- What the task asks: Reproduce verbatim the lines beginning with the line that contains "Find the location of a particular element. The" and continuing through the line that contains "value-label: 223 is".
Data for analysis START
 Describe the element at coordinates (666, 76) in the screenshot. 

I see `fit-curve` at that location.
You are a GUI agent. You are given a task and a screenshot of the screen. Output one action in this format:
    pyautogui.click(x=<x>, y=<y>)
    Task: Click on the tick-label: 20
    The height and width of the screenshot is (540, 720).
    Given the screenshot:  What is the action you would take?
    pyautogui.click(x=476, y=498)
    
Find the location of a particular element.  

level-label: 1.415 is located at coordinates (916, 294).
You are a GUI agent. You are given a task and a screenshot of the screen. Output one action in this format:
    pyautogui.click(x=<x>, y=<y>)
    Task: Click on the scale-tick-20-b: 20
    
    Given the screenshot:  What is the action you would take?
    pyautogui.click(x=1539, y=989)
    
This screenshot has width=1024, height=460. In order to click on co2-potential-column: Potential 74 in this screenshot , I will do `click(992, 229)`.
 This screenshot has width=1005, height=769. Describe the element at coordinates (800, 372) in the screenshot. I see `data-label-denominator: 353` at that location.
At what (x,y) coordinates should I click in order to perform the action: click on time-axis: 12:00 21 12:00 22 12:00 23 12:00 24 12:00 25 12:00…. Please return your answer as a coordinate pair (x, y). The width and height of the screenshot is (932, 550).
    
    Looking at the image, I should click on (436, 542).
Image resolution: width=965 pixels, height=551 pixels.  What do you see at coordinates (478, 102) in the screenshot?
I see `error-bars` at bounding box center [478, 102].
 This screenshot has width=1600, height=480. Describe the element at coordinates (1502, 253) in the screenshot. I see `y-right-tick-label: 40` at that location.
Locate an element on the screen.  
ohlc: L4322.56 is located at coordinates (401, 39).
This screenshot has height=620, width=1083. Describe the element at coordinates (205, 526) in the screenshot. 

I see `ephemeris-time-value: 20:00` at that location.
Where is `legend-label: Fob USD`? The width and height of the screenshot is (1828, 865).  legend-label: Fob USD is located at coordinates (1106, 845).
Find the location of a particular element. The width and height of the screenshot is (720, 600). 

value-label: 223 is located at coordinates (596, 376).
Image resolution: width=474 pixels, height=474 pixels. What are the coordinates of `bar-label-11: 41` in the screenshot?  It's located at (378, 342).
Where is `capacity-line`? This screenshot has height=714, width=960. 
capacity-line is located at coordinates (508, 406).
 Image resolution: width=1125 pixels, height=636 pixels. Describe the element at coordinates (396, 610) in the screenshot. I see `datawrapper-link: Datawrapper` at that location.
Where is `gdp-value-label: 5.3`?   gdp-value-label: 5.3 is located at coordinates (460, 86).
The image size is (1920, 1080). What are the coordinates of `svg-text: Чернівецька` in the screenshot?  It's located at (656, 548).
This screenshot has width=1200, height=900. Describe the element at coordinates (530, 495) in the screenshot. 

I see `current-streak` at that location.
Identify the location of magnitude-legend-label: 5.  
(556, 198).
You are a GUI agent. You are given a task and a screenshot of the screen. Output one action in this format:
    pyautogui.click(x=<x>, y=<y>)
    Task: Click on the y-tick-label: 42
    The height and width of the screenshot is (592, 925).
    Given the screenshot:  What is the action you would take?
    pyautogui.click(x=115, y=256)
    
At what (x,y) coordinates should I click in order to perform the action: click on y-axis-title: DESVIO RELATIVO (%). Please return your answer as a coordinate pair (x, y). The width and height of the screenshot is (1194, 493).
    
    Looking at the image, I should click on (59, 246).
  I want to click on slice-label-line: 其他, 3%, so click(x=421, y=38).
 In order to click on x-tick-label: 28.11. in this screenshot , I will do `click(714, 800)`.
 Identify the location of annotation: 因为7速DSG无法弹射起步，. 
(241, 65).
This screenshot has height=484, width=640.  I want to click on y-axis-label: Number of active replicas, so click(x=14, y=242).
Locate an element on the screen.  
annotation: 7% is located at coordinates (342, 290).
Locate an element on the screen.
Data for analysis END
- Written response:
Find the location of a particular element. The width and height of the screenshot is (720, 600). 

value-label: 223 is located at coordinates (596, 376).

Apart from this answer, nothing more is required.